Il s’agit là d’une contre-vérité. En fait, ce sont les politiques libérales menées depuis des années qui ont trahi notre héritage national, bâti grâce aux investissements consentis en faveur du secteur énergétique par le général de Gaulle et par le ministre communiste Marcel Paul. Les politiques de droite ont contrevenu à l’intérêt supérieur de la Nation, en remettant en cause les préconisations du programme du Conseil national de la Résistance, notamment « l’instauration d’une véritable démocratie économique et sociale, impliquant l’éviction des grandes féodalités économiques et financières de la direction de l’économie » et « le retour à la Nation des grands moyens de production monopolisés, fruit du travail commun, des sources d’énergie, des richesses du sous-sol ».

Depuis dix ans, c’est au contraire une politique de déréglementation et de privatisation du secteur énergétique qui a été conduite, soumettant celui-ci à des exigences de rentabilité et de rémunération de l’actionnariat.

La majorité gouvernementale a ainsi privé le pays des investissements nécessaires en termes de recherche, d’entretien des installations, de renouvellement des réseaux de distribution et de transport.

La mise en concurrence des acteurs de la filière, le démantèlement du service public intégré, la filialisation, la privatisation de GDF, la généralisation de la sous-traitance, les cadeaux aux opérateurs privés : toutes ces décisions néfastes vont à rebours de la mise en œuvre d’une politique énergétique ambitieuse et durable.

De plus, les choix que vous avez faits ont eu des conséquences sociales dramatiques : 30 000 emplois ont été supprimés dans le secteur énergétique au cours des dix dernières années, au nom de la concurrence libre et non faussée. En outre, la précarité énergétique touche plus de 3,7 millions de foyers, alors que les générations d’hier s’étaient battues pour instaurer, notamment à travers la création du parc nucléaire, un droit à l’énergie pour tous.
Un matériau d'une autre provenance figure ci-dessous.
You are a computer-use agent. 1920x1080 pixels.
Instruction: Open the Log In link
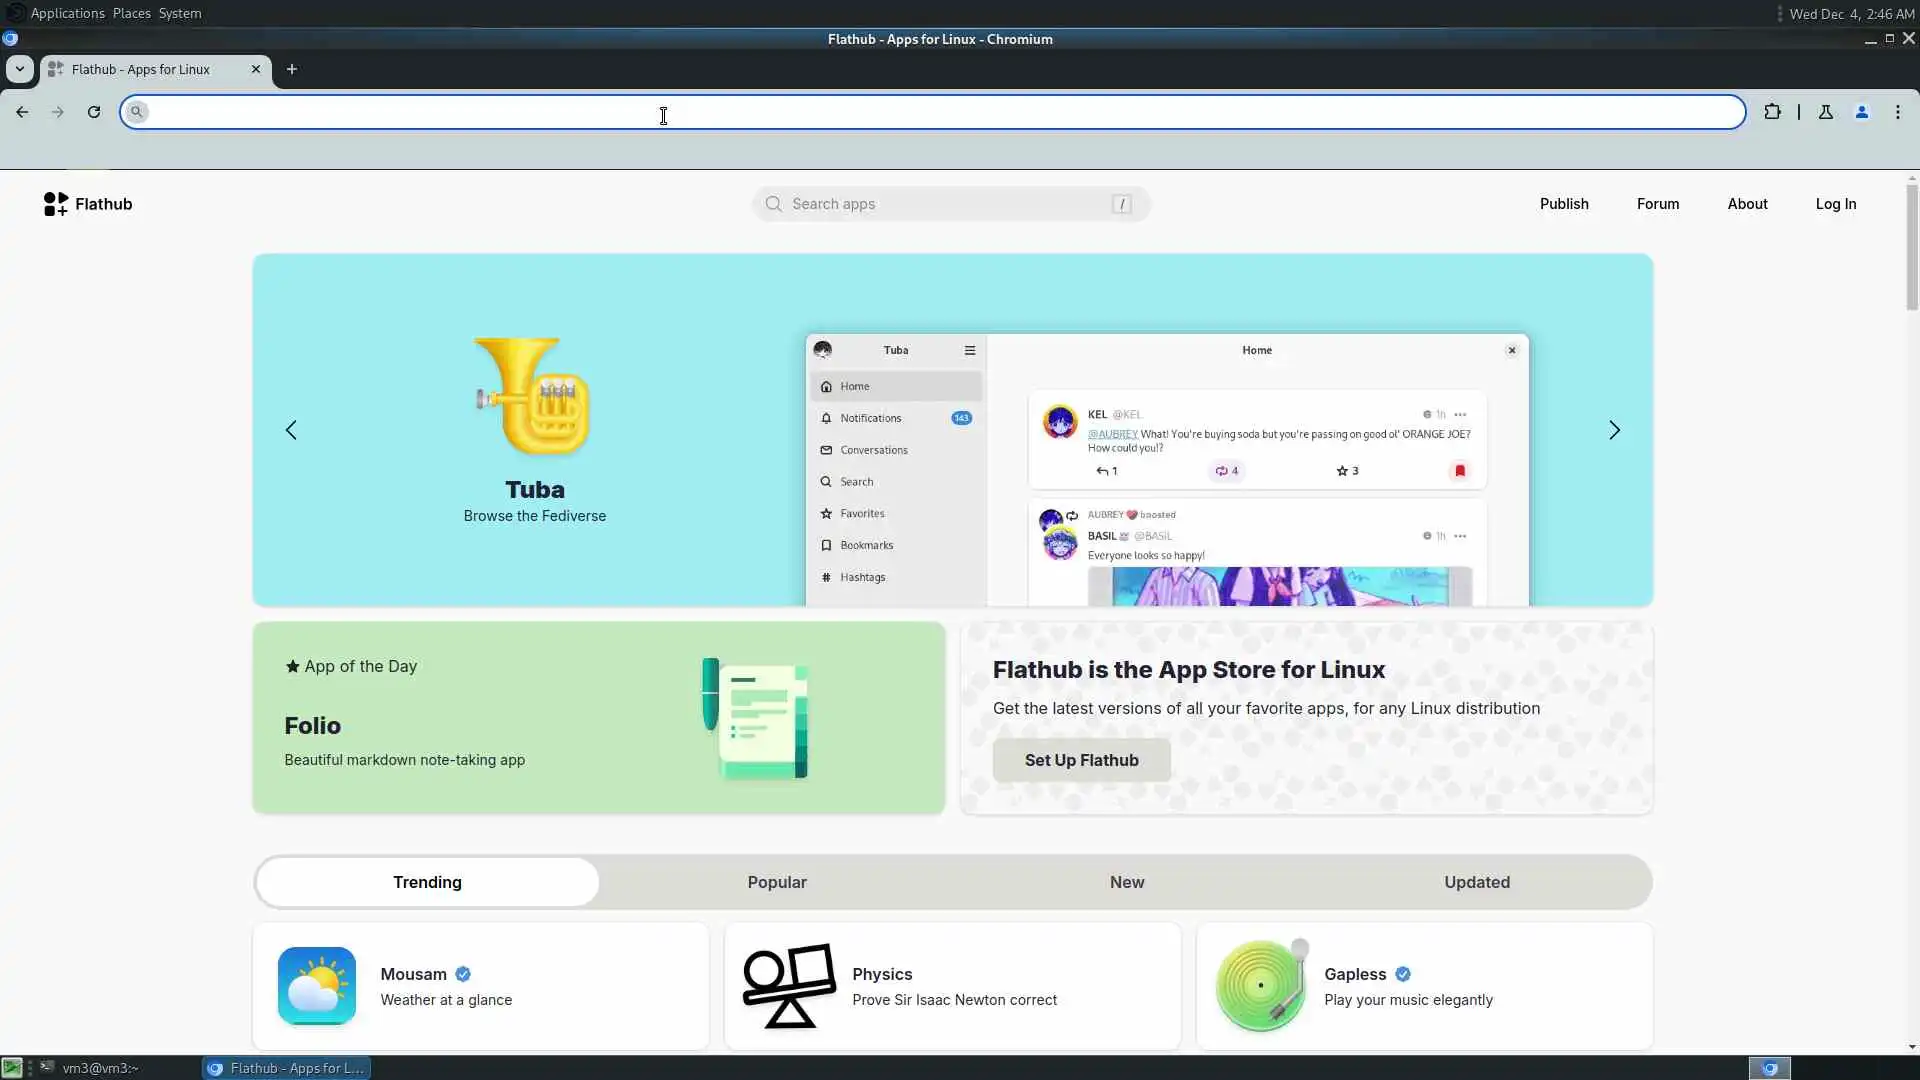pyautogui.click(x=1835, y=204)
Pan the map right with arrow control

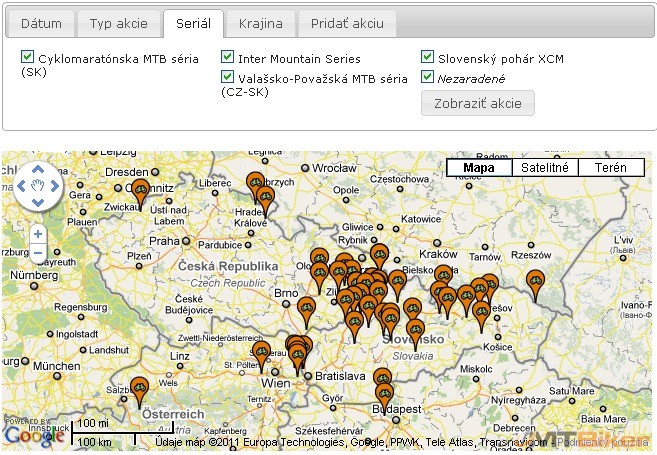[55, 186]
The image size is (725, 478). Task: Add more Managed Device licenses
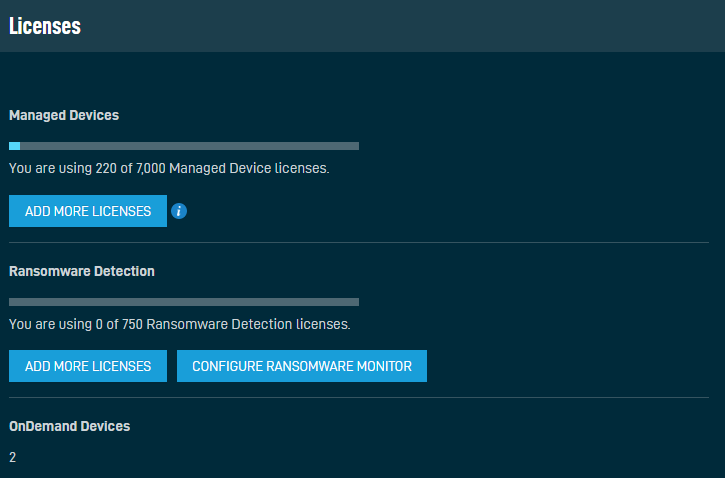(x=88, y=211)
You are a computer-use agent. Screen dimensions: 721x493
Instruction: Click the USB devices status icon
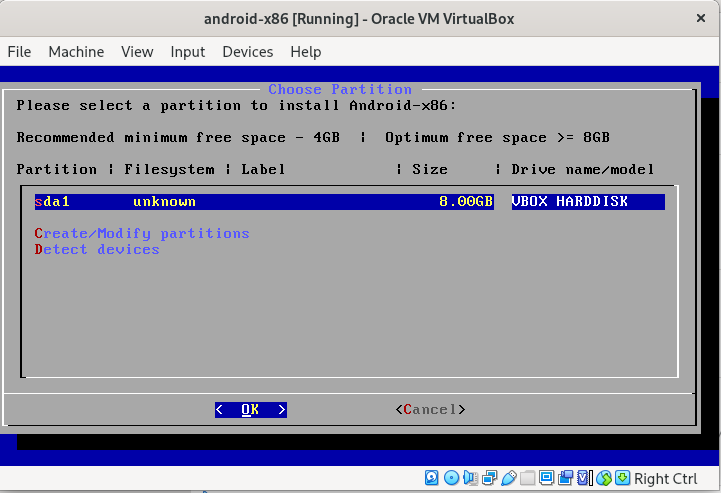click(508, 478)
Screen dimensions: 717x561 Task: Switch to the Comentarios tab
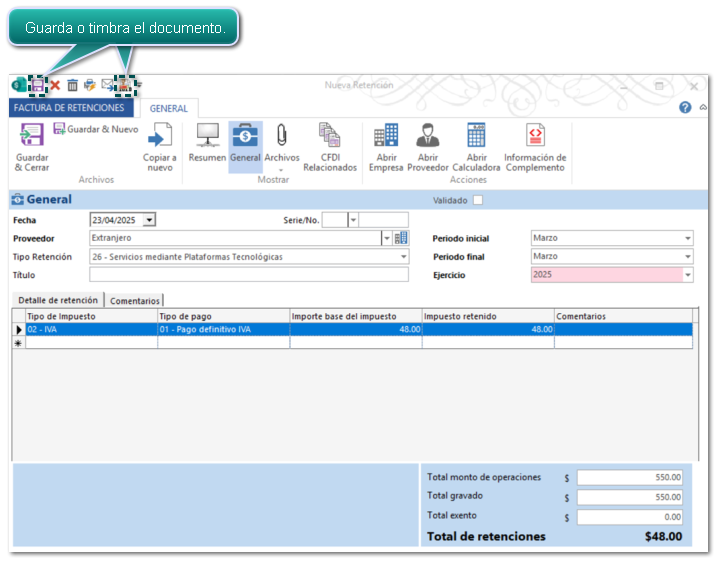[x=135, y=301]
Dans ce contexte, une véritable crise de confiance s’est installée parmi la population. Le drame survenu au Japon n’a fait que renforcer les craintes.

C’est à bon droit que les citoyens et les travailleurs demandent une information complète et transparente sur le niveau de sûreté et de sécurité des installations nucléaires.

Mais cela est encore trop à vos yeux. Après la catastrophe de Fukushima, M. Fillon n’a pas voulu entendre les syndicats et les partis politiques qui demandaient un audit de toutes les installations nucléaires, prenant en compte et analysant, au-delà des seuls critères techniques, les modalités d’exploitation, en lien avec les conditions de travail des salariés, ainsi que les missions confiées à la sous-traitance.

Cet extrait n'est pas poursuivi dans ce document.